— EXERCISE DIRECTIONS —
In the entries that follow, find each line with the word "chevron" and copy it.

— TASK MATERIAL —
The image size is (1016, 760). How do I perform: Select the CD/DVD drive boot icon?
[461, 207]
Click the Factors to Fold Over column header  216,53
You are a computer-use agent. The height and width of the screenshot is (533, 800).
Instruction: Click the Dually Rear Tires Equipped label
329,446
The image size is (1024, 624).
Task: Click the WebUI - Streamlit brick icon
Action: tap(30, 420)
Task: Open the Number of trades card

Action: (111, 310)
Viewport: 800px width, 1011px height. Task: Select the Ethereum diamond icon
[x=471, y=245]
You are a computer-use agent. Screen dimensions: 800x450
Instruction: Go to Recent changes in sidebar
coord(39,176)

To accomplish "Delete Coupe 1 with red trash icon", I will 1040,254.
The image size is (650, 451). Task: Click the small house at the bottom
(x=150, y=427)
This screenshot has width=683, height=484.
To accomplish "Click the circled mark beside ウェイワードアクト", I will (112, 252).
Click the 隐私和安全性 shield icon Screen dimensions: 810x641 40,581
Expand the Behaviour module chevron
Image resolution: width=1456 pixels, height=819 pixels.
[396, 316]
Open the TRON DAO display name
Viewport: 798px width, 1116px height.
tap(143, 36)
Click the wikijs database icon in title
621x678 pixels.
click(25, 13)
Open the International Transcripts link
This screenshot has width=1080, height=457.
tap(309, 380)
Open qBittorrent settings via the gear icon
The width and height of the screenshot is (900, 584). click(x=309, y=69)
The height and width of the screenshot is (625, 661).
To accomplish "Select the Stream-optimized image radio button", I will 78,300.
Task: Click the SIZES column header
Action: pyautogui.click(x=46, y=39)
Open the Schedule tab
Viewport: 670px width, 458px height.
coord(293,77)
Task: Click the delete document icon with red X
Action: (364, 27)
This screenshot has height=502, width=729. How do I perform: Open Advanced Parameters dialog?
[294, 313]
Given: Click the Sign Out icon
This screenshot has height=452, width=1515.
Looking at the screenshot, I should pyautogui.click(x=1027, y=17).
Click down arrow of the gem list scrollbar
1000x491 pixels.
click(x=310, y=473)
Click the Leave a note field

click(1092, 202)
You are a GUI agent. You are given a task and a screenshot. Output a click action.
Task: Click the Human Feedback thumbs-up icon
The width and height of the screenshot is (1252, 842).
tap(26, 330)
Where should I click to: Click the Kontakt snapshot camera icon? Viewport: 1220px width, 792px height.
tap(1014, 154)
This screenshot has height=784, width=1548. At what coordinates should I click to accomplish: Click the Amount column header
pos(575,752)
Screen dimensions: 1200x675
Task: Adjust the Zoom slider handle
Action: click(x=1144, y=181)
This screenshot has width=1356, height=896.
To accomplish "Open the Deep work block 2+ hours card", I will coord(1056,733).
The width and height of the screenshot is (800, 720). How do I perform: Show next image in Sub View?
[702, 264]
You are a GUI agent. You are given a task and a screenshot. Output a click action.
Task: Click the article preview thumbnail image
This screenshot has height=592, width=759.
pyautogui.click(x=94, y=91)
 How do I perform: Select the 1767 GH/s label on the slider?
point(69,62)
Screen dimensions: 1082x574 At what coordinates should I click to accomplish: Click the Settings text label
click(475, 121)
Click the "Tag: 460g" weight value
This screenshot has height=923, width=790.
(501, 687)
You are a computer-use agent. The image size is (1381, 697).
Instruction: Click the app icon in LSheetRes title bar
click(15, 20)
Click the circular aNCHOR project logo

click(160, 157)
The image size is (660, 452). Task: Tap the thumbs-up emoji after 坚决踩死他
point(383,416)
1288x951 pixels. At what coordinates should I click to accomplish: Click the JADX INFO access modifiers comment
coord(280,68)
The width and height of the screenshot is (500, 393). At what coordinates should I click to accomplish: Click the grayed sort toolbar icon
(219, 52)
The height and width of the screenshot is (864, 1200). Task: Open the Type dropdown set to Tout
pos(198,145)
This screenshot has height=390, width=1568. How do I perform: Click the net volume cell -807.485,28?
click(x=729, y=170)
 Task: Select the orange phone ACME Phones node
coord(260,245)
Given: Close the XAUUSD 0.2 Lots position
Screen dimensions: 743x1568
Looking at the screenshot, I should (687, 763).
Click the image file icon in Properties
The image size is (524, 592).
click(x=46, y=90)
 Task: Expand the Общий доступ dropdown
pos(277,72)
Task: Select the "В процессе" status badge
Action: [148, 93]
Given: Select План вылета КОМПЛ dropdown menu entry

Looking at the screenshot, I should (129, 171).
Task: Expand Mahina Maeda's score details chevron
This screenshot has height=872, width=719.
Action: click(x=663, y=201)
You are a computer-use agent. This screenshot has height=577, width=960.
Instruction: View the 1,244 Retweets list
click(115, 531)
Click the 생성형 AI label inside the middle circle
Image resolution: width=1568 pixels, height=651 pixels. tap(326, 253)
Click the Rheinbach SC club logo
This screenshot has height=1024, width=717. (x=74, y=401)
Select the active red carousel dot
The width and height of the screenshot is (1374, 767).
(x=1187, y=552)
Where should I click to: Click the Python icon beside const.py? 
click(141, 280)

— ANSWER BOX —
Expand the Behaviour module chevron
Task: Expand Mahina Maeda's score details chevron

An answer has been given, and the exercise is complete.